В это время Освальд, обращаясь ко мне по-английски, торопливо начал пересказывать свою историю. Он сообщил, что несколько лет тому назад уволился из армии США, туристом поехал в Союз, где остался по политическим мотивам, некоторое время проживал в Белоруссии, там же женился на русской, затем вернулся в Соединенные Штаты. Делал намеки на то, что выполняет какую-то секретную миссию, но какую и для кого, не сказал. Далее заявил, что является коммунистом и членом американской организации в защиту Кубы. Перебив его монолог, Павел заметил, что раз он был в Советском Союзе, жил там и работал, то, наверное, может объясняться на русском языке, и с неодобрением посмотрел на него. Освальд перешел на ломаный русский язык, на котором и протекала вся дальнейшая беседа за исключением отдельных слов, когда он испытывал затруднения в выражении какой-то мысли по-русски и вставлял английские слова.
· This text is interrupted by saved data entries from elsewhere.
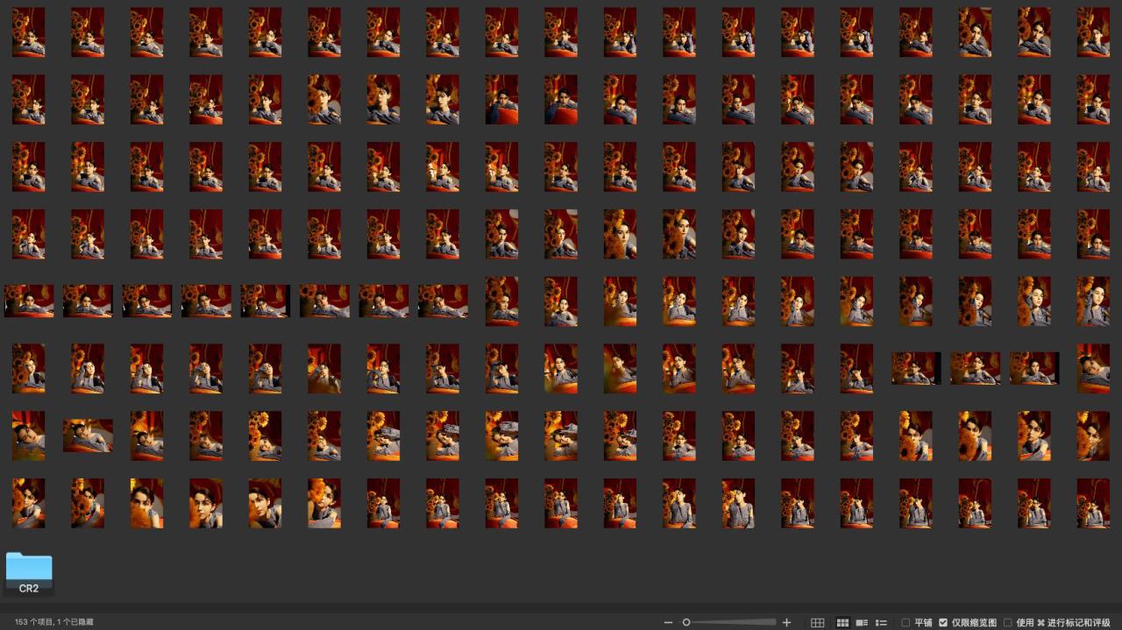Select the only landscape photo in the seventh row
This screenshot has height=630, width=1122.
click(x=88, y=435)
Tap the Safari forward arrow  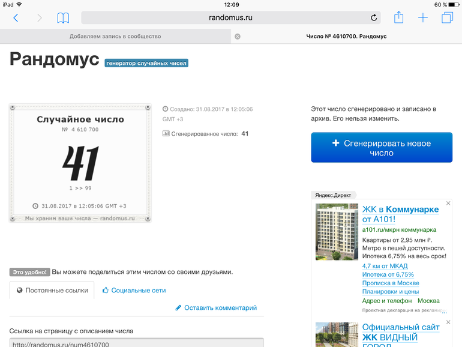click(x=40, y=18)
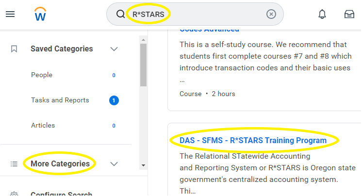This screenshot has height=196, width=362.
Task: Open DAS - SFMS - R*STARS Training Program
Action: pyautogui.click(x=253, y=141)
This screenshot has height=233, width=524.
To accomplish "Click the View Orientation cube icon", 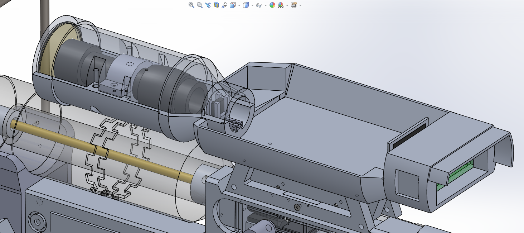I will [x=233, y=5].
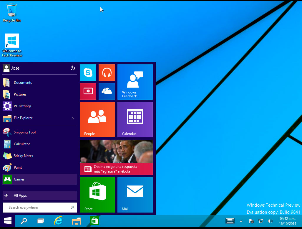
Task: Select Snipping Tool from Start menu
Action: pos(25,132)
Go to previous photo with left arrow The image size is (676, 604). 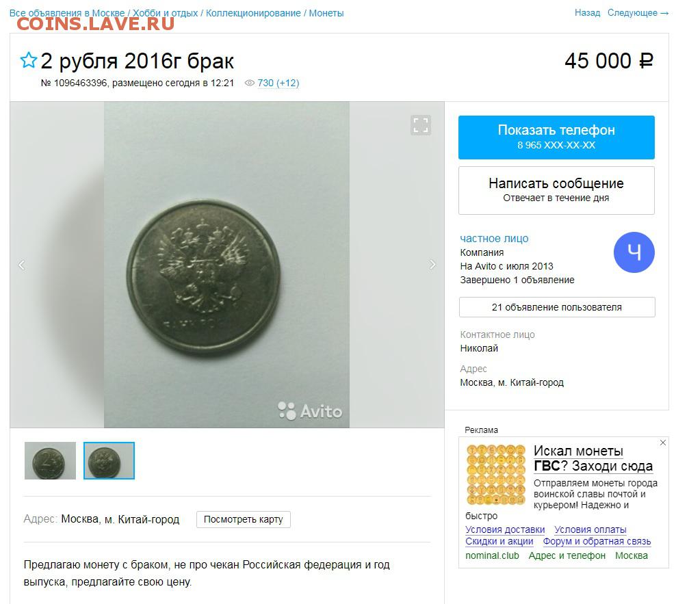[x=22, y=265]
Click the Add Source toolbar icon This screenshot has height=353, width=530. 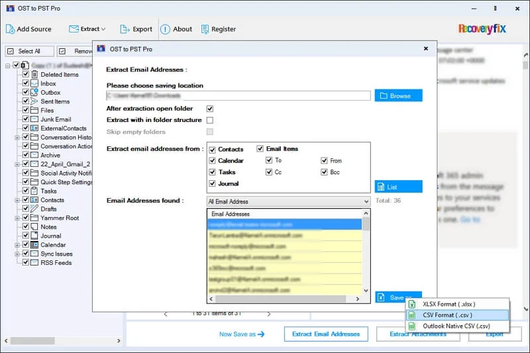(x=11, y=29)
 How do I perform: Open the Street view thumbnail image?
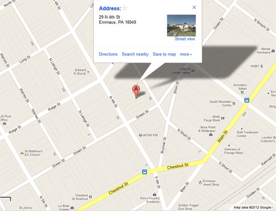coord(181,25)
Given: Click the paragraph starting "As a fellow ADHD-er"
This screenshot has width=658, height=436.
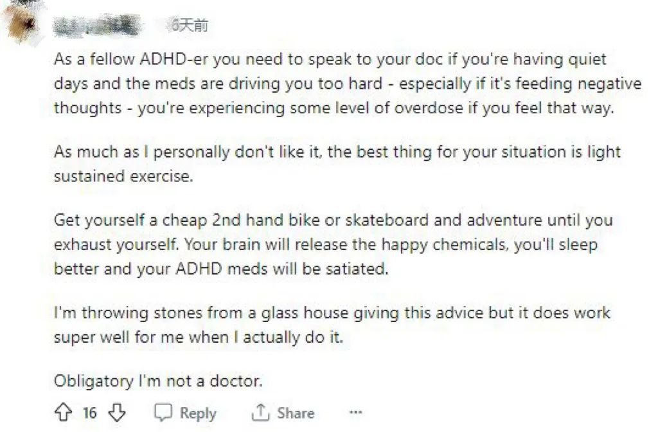Looking at the screenshot, I should (x=334, y=84).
В Союзе, по его словам, он мечтает вернуться к прежнему месту работы, чтобы жить спокойно вместе с семьей. С заметной теплотой при этом отзывался о жене и ребенке. Освальд был сильно возбужден, а при упоминании ФБР вдруг сорвался на истерику, заплакал и стал сквозь слезы причитать: «Я боюсь… меня убьют… пустите меня…». Повторяя вновь и вновь, что его преследуют и даже здесь, в Мексике, за ним следят, он сунул правую руку за левый борт куртки, достал револьвер и со словами: «Вот, я хожу с оружием, чтобы защищаться…», – положил его на столик, за которым мы с ним сидели друг против друга. Я оторопел и взглянул на Павла. Тот слегка побледнел: «Ну-ка дай мне эту железяку…». Я взял револьвер со стола и протянул Павлу. Освальд всхлипывал, вытирая слезы, и на мои действия никак не реагировал. Павел откинул барабан, высыпал в руку патроны и убрал их в ящик стола. После этого протянул револьвер мне, я положил его на прежнее место. Освальд по-прежнему всхлипывал, как-то съежился и безучастно наблюдал за нашими манипуляциями с его оружием. Павел встал, налил стакан воды из графина и протянул Освальду, он отпил немного и поставил стакан перед собой.
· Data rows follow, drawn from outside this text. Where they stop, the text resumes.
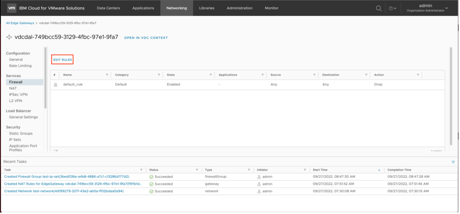Click the lock icon on default_rule
Screen dimensions: 460x214
pyautogui.click(x=55, y=84)
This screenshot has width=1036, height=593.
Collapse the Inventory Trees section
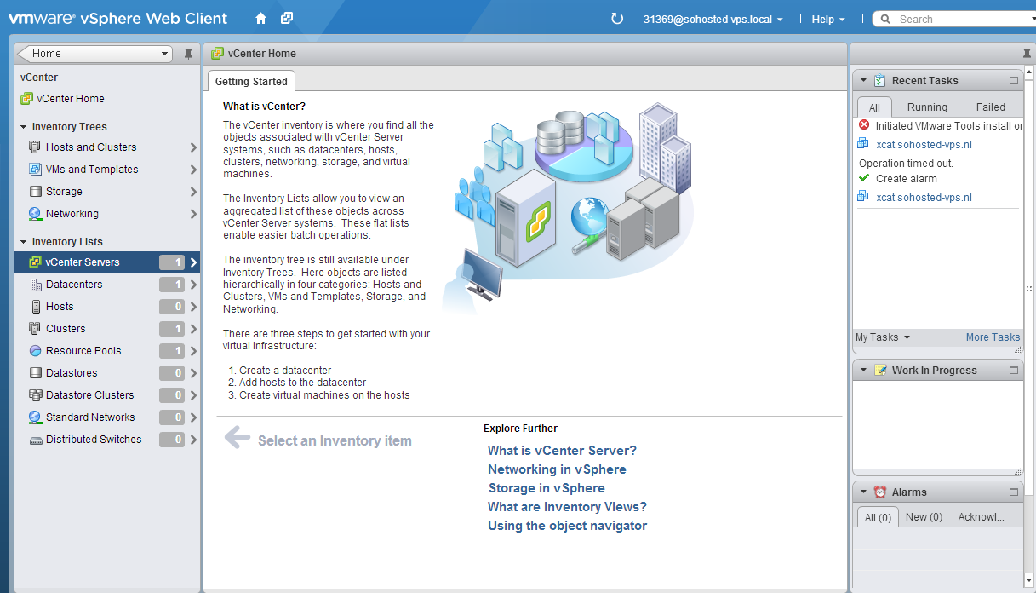24,127
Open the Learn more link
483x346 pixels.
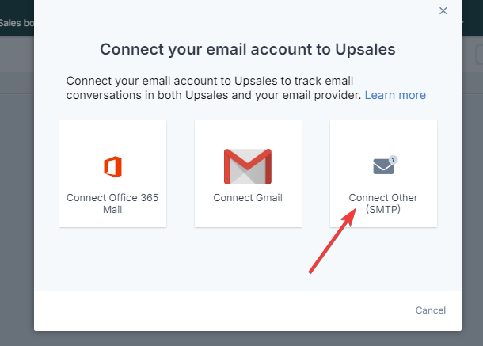pos(395,95)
В это время в кабинет буквально влетел Олег со спортивной сумкой и изумленно остановился, оглядывая всю нашу компанию. Я взглянул на часы. Было начало одиннадцатого, на волейбол мы опоздали».
Касаясь переписки с советским посольством в США, тоже по поводу переезда в Союз, Освальд отозвался о сотрудниках консульства как о равнодушных чиновниках, которые казенно отнеслись к его просьбе и просто не хотят его понять.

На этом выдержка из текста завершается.